Of course, if you had to read the same thing over and over, you would get sick of it, but sometimes it still surprises me how much I don’t want to edit my work, particularly when I get to the third and fourth edit. Even if I love it, it just feels like a reel of words I’m familiar with and it becomes hard to see it as a manuscript anymore. That might also be because I do it all digitally. You can only scroll through words so much before it drives you insane … or gives you serious headaches.
This is also the reason I haven’t tried reading ebooks. Most of my manga and manhua is read online, but that’s only because it’s often not available in print in my country, or is a bit too expensive for me at the moment. I don’t know if the digital art of some of the manhua I’m reading would also be as good when printed.

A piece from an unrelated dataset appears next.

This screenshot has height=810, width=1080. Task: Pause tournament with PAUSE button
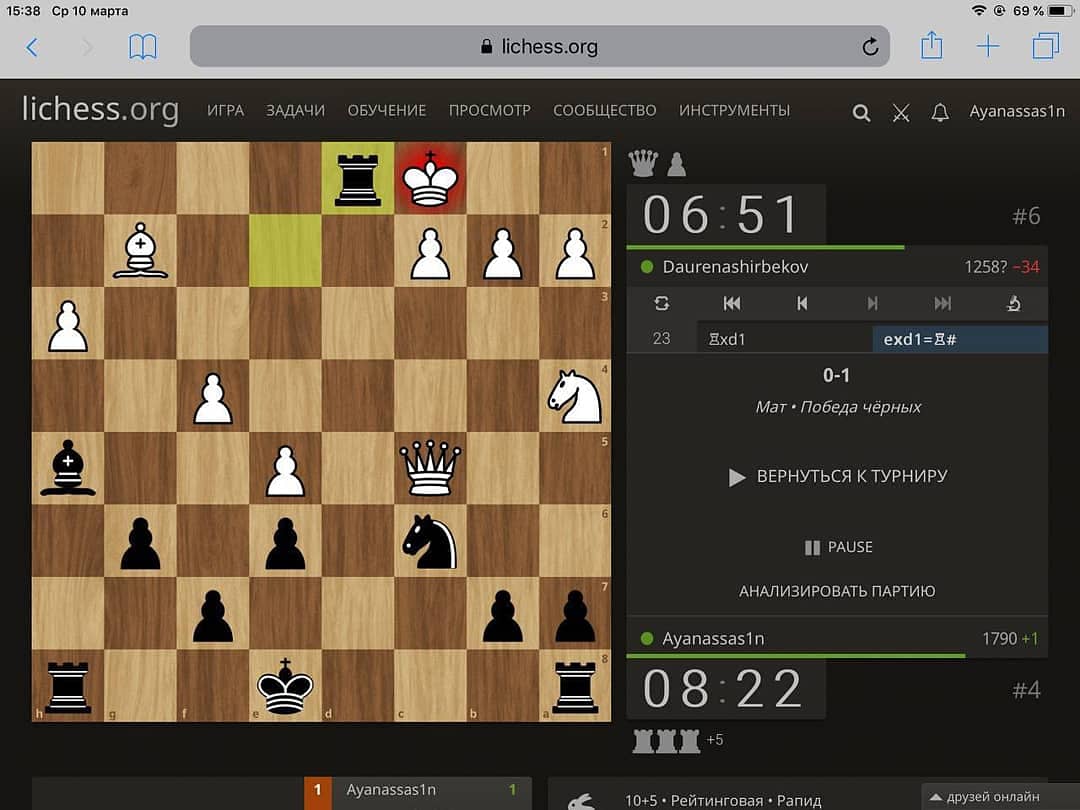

And so, the reading I need to buckle down on in the coming weeks is editing. At least, when I edit for work, I’m reading the book for the first time. The drawback is if I don’t like the manuscript.
The biggest drawback of reading/editing my own work actually isn’t having to see the same words over and over, though, it’s in fact the fear that, despite loving it for the first three edits, I’ll come to hate it in the last few. That I’ll realise it’s not worth working on, that no one will want to read it. Just casual writer thoughts, I guess.
The best part of editing my work—other than improving the work—is that I’m often reminded that it’s not total garbage, and seeing those numbers change after “draft” is also greatly motivating, particularly when I know how much work went in just to change them. Yes, I am being productive, I am improving my work. Yes, I am being a writer.